To each of our five senses corresponds a specific, sensorily perceptible property of the world... [Synesthesia?] The sixth sense's corresponding worldly property is realness, and the difficulty with this property is that it cannot be perceived like other sensory properties. [Rather like faith.] The sense of realness is not a sensation strictly speaking; reality "is there even if we can never be certain that we know it" (Peirce,) for the "sensation" of reality, of sheer thereness, relates to the context in which single objects appear as well as to the context in which we ourselves as appearances exist among other appearing creatures.
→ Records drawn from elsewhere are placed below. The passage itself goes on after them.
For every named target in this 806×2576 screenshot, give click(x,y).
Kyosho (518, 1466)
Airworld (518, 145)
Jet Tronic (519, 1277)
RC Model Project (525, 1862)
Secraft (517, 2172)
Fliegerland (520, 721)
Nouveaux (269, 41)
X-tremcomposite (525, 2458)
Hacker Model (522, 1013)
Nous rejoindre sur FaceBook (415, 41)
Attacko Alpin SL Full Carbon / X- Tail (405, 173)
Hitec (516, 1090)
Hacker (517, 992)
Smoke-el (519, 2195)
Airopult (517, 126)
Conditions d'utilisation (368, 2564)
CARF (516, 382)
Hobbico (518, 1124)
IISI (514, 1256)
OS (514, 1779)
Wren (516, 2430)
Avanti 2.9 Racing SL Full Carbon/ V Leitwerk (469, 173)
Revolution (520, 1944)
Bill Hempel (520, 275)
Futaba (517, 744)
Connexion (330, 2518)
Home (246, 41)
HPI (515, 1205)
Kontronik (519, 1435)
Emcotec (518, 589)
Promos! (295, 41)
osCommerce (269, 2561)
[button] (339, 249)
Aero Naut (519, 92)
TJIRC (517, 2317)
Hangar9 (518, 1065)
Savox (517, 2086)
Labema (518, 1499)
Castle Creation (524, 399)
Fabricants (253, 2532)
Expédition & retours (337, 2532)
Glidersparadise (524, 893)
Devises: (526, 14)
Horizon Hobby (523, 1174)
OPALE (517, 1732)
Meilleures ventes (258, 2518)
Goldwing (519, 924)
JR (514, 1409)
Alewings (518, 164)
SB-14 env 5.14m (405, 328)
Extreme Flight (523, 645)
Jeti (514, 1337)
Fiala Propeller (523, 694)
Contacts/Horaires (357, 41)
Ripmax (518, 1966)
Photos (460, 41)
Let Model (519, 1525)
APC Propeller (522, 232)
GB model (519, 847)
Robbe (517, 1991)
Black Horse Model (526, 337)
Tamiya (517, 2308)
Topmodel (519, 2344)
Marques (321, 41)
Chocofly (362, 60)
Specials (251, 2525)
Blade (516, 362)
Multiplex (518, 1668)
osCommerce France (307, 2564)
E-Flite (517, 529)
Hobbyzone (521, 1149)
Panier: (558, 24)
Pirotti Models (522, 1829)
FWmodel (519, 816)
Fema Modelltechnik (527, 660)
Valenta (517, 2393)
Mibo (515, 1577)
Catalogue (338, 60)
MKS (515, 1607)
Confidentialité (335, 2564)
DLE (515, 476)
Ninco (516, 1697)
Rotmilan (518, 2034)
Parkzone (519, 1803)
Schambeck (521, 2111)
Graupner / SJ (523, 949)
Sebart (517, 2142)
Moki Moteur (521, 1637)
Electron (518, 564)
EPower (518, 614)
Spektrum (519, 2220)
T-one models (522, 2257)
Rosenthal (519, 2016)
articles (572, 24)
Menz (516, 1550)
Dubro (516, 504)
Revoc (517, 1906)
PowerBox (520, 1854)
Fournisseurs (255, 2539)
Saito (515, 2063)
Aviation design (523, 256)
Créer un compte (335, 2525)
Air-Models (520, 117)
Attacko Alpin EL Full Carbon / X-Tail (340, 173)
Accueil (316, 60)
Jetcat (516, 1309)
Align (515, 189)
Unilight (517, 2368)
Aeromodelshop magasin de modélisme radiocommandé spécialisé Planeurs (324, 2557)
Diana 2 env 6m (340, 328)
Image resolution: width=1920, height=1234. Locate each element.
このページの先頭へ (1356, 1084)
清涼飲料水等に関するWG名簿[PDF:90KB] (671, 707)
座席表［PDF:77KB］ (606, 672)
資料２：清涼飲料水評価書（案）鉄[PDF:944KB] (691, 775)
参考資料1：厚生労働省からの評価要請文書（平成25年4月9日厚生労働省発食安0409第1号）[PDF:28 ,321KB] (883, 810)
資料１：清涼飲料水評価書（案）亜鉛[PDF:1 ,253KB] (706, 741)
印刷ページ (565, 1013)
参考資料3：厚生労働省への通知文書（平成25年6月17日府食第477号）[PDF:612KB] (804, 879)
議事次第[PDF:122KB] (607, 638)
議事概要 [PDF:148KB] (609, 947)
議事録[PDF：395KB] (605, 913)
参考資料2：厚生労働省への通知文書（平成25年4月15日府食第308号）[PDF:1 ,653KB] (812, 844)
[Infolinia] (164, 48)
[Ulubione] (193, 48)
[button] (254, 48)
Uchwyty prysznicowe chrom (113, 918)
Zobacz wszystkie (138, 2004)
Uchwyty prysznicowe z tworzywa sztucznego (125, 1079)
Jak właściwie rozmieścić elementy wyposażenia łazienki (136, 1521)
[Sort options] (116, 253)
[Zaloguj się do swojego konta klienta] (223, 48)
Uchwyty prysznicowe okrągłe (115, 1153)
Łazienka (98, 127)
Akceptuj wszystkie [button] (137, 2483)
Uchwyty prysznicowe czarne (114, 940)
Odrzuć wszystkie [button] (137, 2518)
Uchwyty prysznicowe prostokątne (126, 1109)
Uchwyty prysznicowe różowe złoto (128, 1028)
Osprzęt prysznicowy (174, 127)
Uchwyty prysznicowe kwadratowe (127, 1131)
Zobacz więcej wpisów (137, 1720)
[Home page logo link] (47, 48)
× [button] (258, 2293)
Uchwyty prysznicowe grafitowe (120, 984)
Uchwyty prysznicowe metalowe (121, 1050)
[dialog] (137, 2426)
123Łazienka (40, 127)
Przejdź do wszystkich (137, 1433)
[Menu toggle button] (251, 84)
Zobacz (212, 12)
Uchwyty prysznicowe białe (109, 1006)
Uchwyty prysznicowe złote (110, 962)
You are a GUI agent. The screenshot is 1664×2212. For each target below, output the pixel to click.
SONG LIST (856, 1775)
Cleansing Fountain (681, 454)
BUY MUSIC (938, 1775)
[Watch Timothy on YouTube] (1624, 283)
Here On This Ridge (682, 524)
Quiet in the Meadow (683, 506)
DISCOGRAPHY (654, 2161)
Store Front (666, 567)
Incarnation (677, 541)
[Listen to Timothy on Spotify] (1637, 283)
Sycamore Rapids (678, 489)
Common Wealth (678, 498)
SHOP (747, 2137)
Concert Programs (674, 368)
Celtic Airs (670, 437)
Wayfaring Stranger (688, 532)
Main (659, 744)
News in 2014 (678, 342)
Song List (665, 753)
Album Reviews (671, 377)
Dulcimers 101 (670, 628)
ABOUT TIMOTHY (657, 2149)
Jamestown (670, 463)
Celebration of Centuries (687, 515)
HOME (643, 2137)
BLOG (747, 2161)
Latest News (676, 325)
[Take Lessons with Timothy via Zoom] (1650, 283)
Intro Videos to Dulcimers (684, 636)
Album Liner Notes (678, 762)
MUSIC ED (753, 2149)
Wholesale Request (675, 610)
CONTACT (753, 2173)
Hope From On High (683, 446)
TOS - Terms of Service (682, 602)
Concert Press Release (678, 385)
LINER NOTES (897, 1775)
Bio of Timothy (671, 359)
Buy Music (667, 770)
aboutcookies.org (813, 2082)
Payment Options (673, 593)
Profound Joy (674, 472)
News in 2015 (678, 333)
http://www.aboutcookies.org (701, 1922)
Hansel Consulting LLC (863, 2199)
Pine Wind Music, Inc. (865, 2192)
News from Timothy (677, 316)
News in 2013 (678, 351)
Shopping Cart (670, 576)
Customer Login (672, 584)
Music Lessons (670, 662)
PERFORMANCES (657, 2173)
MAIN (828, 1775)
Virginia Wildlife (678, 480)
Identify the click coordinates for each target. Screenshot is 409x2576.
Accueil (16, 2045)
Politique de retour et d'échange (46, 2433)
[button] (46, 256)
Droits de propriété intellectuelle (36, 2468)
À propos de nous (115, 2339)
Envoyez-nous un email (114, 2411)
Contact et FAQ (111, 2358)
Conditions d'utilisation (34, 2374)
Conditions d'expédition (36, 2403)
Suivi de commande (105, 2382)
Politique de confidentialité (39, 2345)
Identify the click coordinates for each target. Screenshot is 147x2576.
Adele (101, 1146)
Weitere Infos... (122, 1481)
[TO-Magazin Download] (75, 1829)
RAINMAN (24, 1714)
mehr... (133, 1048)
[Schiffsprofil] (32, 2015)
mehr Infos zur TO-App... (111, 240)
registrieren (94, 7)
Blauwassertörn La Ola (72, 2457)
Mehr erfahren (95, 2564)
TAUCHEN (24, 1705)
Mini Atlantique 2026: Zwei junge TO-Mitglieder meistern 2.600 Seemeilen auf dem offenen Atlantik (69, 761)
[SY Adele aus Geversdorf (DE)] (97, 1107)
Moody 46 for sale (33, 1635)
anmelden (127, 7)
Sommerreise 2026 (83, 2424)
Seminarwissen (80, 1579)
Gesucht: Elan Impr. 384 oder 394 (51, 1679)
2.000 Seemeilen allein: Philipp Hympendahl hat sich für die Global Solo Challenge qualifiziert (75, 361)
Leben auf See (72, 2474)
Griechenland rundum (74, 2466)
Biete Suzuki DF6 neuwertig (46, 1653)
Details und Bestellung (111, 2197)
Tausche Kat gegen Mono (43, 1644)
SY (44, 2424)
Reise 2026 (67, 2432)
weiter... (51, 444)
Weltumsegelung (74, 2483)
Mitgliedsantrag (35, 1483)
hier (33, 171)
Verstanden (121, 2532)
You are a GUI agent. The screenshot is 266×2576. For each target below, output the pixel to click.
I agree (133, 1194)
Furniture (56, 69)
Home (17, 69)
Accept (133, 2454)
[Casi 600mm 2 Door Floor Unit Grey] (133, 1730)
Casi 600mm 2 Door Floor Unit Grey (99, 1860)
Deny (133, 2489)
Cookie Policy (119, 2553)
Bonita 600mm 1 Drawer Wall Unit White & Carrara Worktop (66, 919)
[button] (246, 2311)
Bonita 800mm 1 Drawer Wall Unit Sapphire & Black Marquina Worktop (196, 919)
The context quo context never appears entirely; it is elusive, almost like Being, which quo Being never appears in a world filled with beings, with single entities. But Being, since Parmenides the highest concept of Western philosophy, is a thought-thing that we do not expect to be perceived by the senses or to cause a sensation, whereas realness is akin to sensation; a feeling of realness (or irreality) actually accompanies all the sensations of my sense, which without it would not make "sense." This is why Thomas Aquinas defined common sense, his "sensus communis," as an "inner sense" -- sensus interior -- that functioned as "the common root and principle of the exterior senses"...

When you find yourself falling back on Scholastic principles don't you need to stop and ask what else you are agreeing to? Isn't Arendt simply spelling out what Descartes took for granted when he asserted that God wouldn't deceive us? Isn't this sixth sense simply the way God tells us what's real?

From a Darwinian perspective (or context) I really have no problem with this line of argument. But this isn't a work of biology or sociology.